Gaddis, William 1922–
An American novelist, Gaddis is the author of The Recognitions, a novel incredibly rich in its language and imagery. (See also Contemporary Authors, Vols. 19-20.)
I'm tempted to risk weaving a tangled web by trying to lure you into this difficult novel [The Recognitions] through a description of the character relationships and of the story that gradually evolves from those relationships. Readers who stop too early miss contemplating one of the richest tapestries of character relationships in modern literature. But while it's not impossible to disentangle the numerous nexuses of relationships among the more than fifty characters, ten of whom are major, and to trace and link up the disconnected strands of narrative, the novel's genius derives partly from a form that defies the kind of plot parsing one must do in discussing a book few people have read. Extracted out of Gaddis's carefully prepared contexts, the episodes make little sense….
Galaxies of minor characters cluster around and enhance the major figures, providing a many-faceted series of parallels and contrasts: characters associated with religion; the variegated group of Greenwich Village artists, writers, editors, intellectuals, impostors who hang out at the Viareggio Bar; "queers and lesbians," who throng every avenue of the novel. And Gaddis turns loose in his demonic world several innocent half-wit women and hapless children. Numerous characters wander in and out of the book with no direct relationship to the others. The Recognitions is probably a roman à clef, but I don't recognize anyone except myself (though not literally, I hope)….
Despite its geographical range (New England, Paris, Spain, Italy, but mostly New York), The Recognitions often induces a feeling of claustrophobia, for much of it is set in rooms: "They arrived at a room full of people who spent their lives in rooms." And we experience time in fragments that are in the process of being ordered by the mind—Gaddis's, ours.
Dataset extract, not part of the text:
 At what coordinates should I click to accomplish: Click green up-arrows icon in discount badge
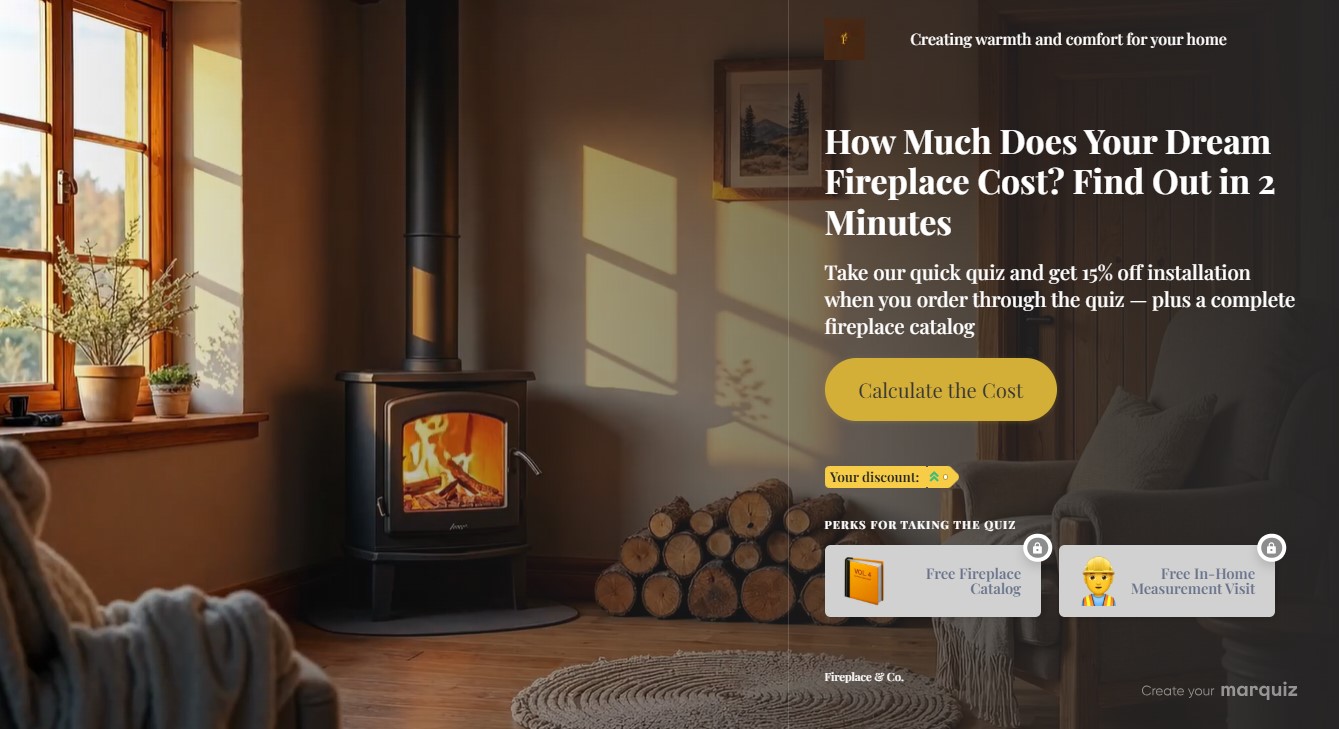(x=934, y=477)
Like Ulysses, The Recognitions is an encyclopedic novel, full of expertise on a wide range of subjects, many of them obscure. I suppose some readers got mired down in the surface stuff of the novel. But possessing this expertise, Gaddis was naturally impelled to create characters who use it; as the god-like creator, he dispenses a great deal of it himself. His omniscient commentary (sometimes as aggressive as Thackeray's or Fielding's) enables him to suggest the pagan origins of modern Christian beliefs and to evoke every major era of man's history, with an emphasis on medieval times. There are numerous anecdotes of the customs, past and present, of foreign places; he occasions quotations from most of the major languages; a list of historical personages, secular and ecclesiastical, alluded to would take ten pages…. For all its sophistication and aura of ostentatious genius, Gaddis's novel has … a redeeming air of naïveté and faith. And it is a prophetic book, depicting horrors of the fifties that, rooted in the past, anticipate realities of the seventies….
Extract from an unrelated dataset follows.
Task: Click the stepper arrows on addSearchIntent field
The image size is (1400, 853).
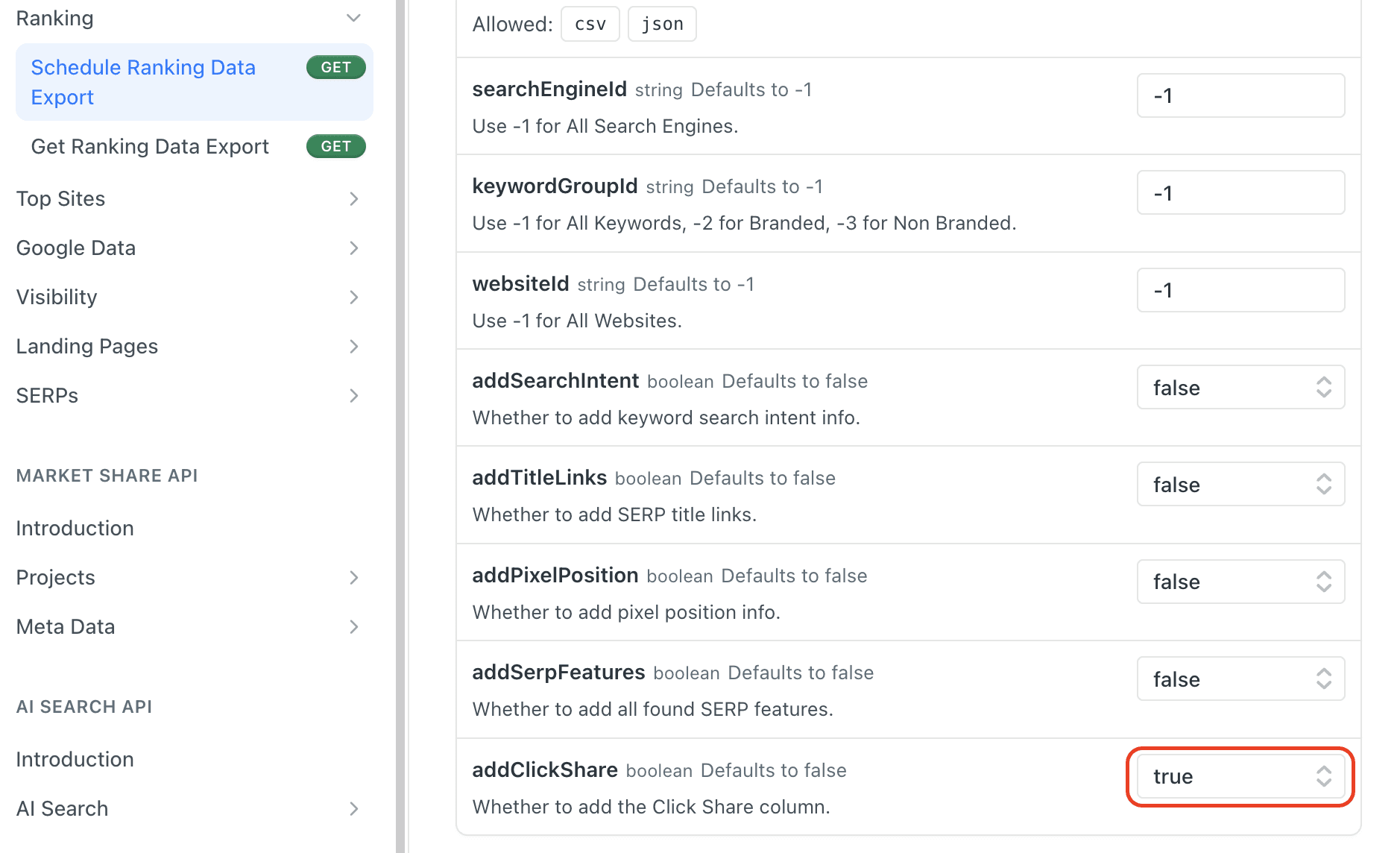Action: coord(1323,387)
The Recognitions's main theme is religion…. In constant contrast to religion today, the novel is full of ancient Christian lore, each item as relevant in one place as in another. The question "Is God watching?" haunts the book. Gaddis deliberately exaggerates the Christ symbolism, which was at the height of popularity in the fifties; it is complex, pervasive—he gives even minor characters the "Christlike" tag—and deliberately arbitrary….
Chance, coincidence, accident, and repetition reign in Gaddis's field of vision; eventually each of the characters, with the "unswerving punctuality of chance," encounters or unknowingly crosses paths with most of the others. Acts of a supposed great magnitude recur on a minor scale, and minor acts are enlarged, in a new context, to a scale of great magnitude, with seeming comic absurdity. Civilization is composed of trivia. Both fascinated and repelled himself, Gaddis makes us feel the mystery of the ordinary. He stresses the triviality of the present by juxtaposing great insights and extraordinary events from the past with the mouthings and the random pseudo-events of today. Simultaneously, he implies the existential absurdity of all culture. Nothing in The Recognitions is gratuitous, because the abstract terror of gratuitousness is, as in Gide, one of the major experiences this novel induces. Still, this is not a random book in the negative avant-garde sense; these experiences are controlled, making the repetitions and returns all the more exhilarating. Whether there is a specific cause or not, everything seems familiar; Gaddis demonstrates that we are damned to experience familiar patterns and people over and over….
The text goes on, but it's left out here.